BJP’s efforts to tamper with Constitution not new: Congress
The Hindu
Congress critiques BJP's tampering with Constitution, vows to raise reservation cap, and makes Constitution central to 2024 campaign.
Flagging a November 1949 edition of the Rashtriya Swayamsevak Sangh (RSS)-linked publication Organiser, which while critiquing the Constitution lamented that it ignored Indian legal texts such as the Manusmriti, the Congress on Wednesday said the BJP’s efforts to tamper with the Constitution were not new. The party also asked Prime Minister Narendra Modi to clear his stance on whether he would remove the 50% cap on reservation for the Scheduled Castes, the Scheduled Tribes, and the Other Backward Classes.
Meanwhile, senior Congress leader Rahul Gandhi urged all party candidates to carry a copy of the Constitution with them while filing nomination papers, and at public meetings and outreach programmes. Mr. Gandhi himself has been carrying around a copy while addressing election rallies.
The Congress has made the Constitution the centre piece of its 2024 campaign, framing the electoral contest as a battle to save it.
At a press conference at the party’s headquarters in Delhi, Congress general secretary (communication) Jairam Ramesh accused Mr. Modi of giving a “communal colour” to the debate. Mr. Modi has repeatedly targeted the Opposition party in his election speeches, saying that the Congress government in Karnataka had spliced up the reservation quota meant for the Scheduled Castes and the Scheduled Tribes to extend it to Muslims.

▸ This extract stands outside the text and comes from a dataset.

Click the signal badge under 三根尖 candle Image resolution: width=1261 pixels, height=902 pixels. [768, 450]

“The Congress guarantees that it will pass a constitutional amendment to raise the 50% cap on reservation for SCs, STs and OBCs. I want to ask the Prime Minister, who wants to give a communal colour to our Nyay Patra and wants to mislead, whether he will remove the cap of 50% reservation for SCs, STs and OBCs,” Mr. Ramesh said.

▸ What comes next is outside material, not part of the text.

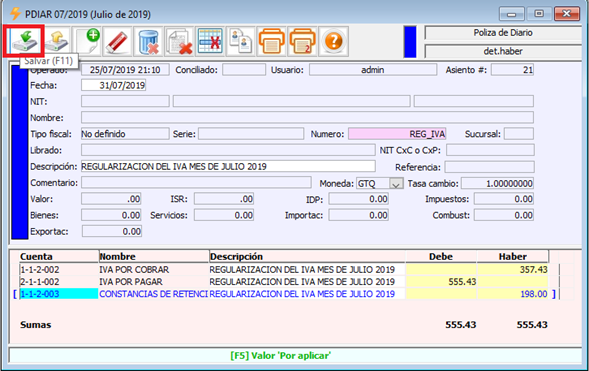Click the upload arrow drive icon

56,41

The 400-seat target that Mr. Modi has set for the BJP and its allies, the Congress leader said, was to tamper with the Constitution and this he said was not their first attempt at it. He quoted an article that he claimed was published in the Organiser on November 30, 1949.

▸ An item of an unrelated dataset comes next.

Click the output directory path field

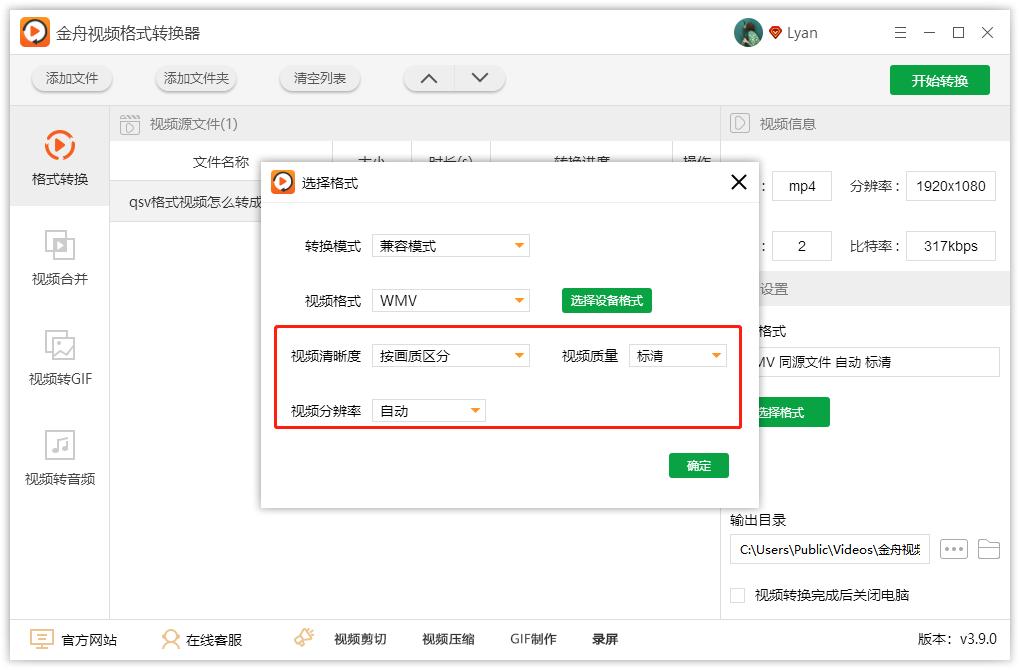tap(830, 548)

“The worst thing about the new Constitution of Bharat is that there is nothing Bharatiya about it. The drafters of the Constitution have incorporated in it elements of British, American, Canadian, Swiss and other Constitutions... Manu’s Laws were written long before Lycurgus of Sparta or Solon of Persia. To this day, his laws as enunciated in the Manusmriti, excite the admiration of the world and elicit spontaneous obedience and conformity. But to our constitutional pundits that means nothing,” he quoted the article as saying.